Relatório apresentado no Senado amplia alcance das investigações e recomenda à PF e ao MPF análise de vínculos envolvendo Toffoli, Moraes, Lewandowski, ministros e parlamentares
A crise em torno das suspeitas de irregularidades em operações de crédito consignado no INSS ganhou um novo e explosivo capítulo nesta sexta-feira (27). O relatório final da CPMI do INSS, apresentado pelo relator Alfredo Gaspar (União Brasil-AL), elevou o tom ao recomendar que a Polícia Federal (PF) e o Ministério Público Federal (MPF) aprofundem investigações sobre relações entre o empresário Daniel Vorcaro, o Banco Master e nomes de peso da cúpula institucional do país — incluindo ministros do Supremo Tribunal Federal (STF).
Embora o documento não proponha o indiciamento dos ministros Dias Toffoli e Alexandre de Moraes, o texto aponta a necessidade de análise mais detalhada sobre possíveis vínculos, contratos e relações que, segundo o relator, merecem apuração no contexto das denúncias envolvendo o sistema de empréstimos consignados para aposentados e pensionistas do INSS.

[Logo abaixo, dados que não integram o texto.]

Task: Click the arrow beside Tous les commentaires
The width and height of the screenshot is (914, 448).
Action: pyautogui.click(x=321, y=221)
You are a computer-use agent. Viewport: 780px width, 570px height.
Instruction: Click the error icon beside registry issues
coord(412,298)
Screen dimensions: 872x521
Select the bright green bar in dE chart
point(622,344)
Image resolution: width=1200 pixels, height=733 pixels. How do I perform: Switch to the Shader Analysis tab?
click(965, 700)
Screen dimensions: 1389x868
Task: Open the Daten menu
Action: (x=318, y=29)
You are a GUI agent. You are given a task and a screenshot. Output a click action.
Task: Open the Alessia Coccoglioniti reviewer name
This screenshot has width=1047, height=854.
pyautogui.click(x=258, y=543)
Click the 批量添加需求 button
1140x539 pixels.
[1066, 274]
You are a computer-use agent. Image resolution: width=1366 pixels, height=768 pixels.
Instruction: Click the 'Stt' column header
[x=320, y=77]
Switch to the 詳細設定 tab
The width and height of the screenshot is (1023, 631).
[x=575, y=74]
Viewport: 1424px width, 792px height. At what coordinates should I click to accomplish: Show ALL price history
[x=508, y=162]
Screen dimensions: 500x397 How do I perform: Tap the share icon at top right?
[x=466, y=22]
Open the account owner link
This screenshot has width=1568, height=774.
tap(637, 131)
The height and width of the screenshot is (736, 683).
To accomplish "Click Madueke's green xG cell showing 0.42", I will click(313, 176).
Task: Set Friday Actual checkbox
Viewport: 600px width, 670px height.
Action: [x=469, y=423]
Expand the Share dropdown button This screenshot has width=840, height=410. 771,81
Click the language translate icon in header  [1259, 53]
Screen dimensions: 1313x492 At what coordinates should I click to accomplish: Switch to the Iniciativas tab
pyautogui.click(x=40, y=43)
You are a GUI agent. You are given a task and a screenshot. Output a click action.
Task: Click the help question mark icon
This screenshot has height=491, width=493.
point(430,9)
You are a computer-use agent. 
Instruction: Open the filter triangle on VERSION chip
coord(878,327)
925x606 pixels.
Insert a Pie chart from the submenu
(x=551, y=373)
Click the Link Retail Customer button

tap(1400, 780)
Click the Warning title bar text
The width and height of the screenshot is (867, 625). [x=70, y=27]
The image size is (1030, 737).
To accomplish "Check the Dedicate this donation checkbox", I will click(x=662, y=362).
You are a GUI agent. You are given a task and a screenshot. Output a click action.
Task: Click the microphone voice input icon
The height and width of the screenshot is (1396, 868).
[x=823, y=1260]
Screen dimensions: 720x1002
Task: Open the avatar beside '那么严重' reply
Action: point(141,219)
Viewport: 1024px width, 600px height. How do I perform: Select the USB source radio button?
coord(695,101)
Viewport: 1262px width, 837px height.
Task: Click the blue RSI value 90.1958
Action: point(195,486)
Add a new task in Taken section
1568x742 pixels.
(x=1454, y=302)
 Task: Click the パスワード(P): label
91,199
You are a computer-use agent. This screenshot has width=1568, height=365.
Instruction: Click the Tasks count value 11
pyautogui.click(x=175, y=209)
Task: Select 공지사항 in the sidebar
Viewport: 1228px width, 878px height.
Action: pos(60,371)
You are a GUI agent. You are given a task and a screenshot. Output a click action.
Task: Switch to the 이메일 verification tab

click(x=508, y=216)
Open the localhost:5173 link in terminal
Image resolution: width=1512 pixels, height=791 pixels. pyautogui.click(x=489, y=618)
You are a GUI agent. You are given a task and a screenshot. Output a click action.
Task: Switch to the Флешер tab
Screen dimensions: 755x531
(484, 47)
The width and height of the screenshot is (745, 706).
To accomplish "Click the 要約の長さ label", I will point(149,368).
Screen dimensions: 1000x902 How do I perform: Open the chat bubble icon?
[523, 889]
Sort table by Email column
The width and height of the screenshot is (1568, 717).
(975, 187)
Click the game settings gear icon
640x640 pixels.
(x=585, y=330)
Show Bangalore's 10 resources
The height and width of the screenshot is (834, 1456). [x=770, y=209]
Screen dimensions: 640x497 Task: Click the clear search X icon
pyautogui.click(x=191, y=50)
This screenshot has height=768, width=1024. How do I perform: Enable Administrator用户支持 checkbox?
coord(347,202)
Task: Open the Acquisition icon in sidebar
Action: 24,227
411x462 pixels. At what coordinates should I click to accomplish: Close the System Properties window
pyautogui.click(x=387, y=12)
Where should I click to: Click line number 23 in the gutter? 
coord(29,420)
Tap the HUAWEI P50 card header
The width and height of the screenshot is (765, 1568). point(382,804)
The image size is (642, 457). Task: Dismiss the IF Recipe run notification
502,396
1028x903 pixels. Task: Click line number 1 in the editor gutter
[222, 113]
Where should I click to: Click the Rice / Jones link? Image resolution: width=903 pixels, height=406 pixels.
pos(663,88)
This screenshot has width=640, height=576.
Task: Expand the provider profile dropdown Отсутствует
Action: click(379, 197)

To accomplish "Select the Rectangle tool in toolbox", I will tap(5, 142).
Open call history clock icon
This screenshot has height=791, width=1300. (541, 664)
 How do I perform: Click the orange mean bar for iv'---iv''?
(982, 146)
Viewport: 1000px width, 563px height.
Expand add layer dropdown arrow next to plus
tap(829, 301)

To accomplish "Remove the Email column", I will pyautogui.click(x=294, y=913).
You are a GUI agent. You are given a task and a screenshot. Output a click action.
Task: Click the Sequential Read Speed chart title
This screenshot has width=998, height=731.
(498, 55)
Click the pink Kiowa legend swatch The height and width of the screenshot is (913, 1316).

Toffoli e Moraes entram no radar do relatório
No caso do ministro Dias Toffoli, o relatório recomenda que sejam examinadas as relações entre ele e Daniel Bueno Vorcaro, controlador do Banco Master. A orientação é que os órgãos de investigação avaliem se os elementos já reunidos pela comissão, somados a informações debatidas nas oitivas e a fatos divulgados pela imprensa, apontam indícios de eventuais práticas ilícitas.
Já em relação ao ministro Alexandre de Moraes, a recomendação se concentra em um contrato de honorários advocatícios firmado entre o Banco Master e Viviane Barci de Moraes, esposa do magistrado. O relatório sugere que a PF e o MPF apurem se há indícios de tráfico de influência, considerando o papel institucional de Moraes no STF e a relevância do banco no centro das suspeitas investigadas.
A menção direta a dois ministros da Suprema Corte transforma o relatório em uma peça de alto impacto político e jurídico, com potencial de tensionar ainda mais a relação entre o Congresso, o sistema de Justiça e o núcleo do poder em Brasília.
Lewandowski também é citado
O documento vai além e também recomenda apuração sobre contratos de honorários advocatícios firmados entre o Banco Master e o escritório do ex-ministro da Justiça Ricardo Lewandowski. A solicitação é que os órgãos competentes avaliem se os contratos revelam, ou não, possíveis indícios de influência indevida junto a instâncias de poder.
A inclusão do nome de Lewandowski reforça a dimensão institucional do caso e mostra que a CPMI pretende lançar luz não apenas sobre o esquema de consignados, mas também sobre a rede de relações construída em torno dele.
Relatório amplia foco e mira agentes públicos
Além de integrantes ou ex-integrantes do Judiciário e do Executivo, o relatório também recomenda o aprofundamento de investigações sobre parlamentares e autoridades ligadas à estrutura do governo e da Previdência. Entre os nomes citados estão figuras com passagem pelo Ministério da Justiça e pela atual gestão da Previdência, ampliando o alcance político da investigação.
A leitura nos bastidores é de que o relatório tenta desenhar não apenas um esquema financeiro, mas uma possível engenharia de influência institucional, envolvendo interesses econômicos, contratos advocatícios e conexões com o alto escalão da República.
Texto ainda será votado
Apesar do impacto político do conteúdo, o relatório ainda precisa ser votado pelos integrantes da comissão. Até lá, o texto pode sofrer alterações, sofrer resistências ou até ser esvaziado politicamente, a depender da correlação de forças dentro da CPMI.
Ainda assim, a apresentação do documento já provoca forte repercussão em Brasília e acende um novo sinal de alerta sobre os desdobramentos do caso, especialmente por tocar em figuras centrais do sistema político e jurídico nacional.
Pressão cresce e caso pode ganhar novo patamar
Ao recomendar que a PF e o MPF aprofundem apurações sobre relações entre empresários, ministros, familiares e ex-integrantes do governo, o relatório da CPMI do INSS empurra o caso para um novo patamar de gravidade.
Mais do que um escândalo sobre empréstimos consignados, a investigação passa agora a flertar com suspeitas de tráfico de influência, uso de prestígio institucional e possíveis conexões entre o mercado financeiro e o topo do poder público brasileiro.
Se aprovado, o documento poderá servir como base para uma nova frente de investigações com alto potencial de desgaste político e institucional em Brasília.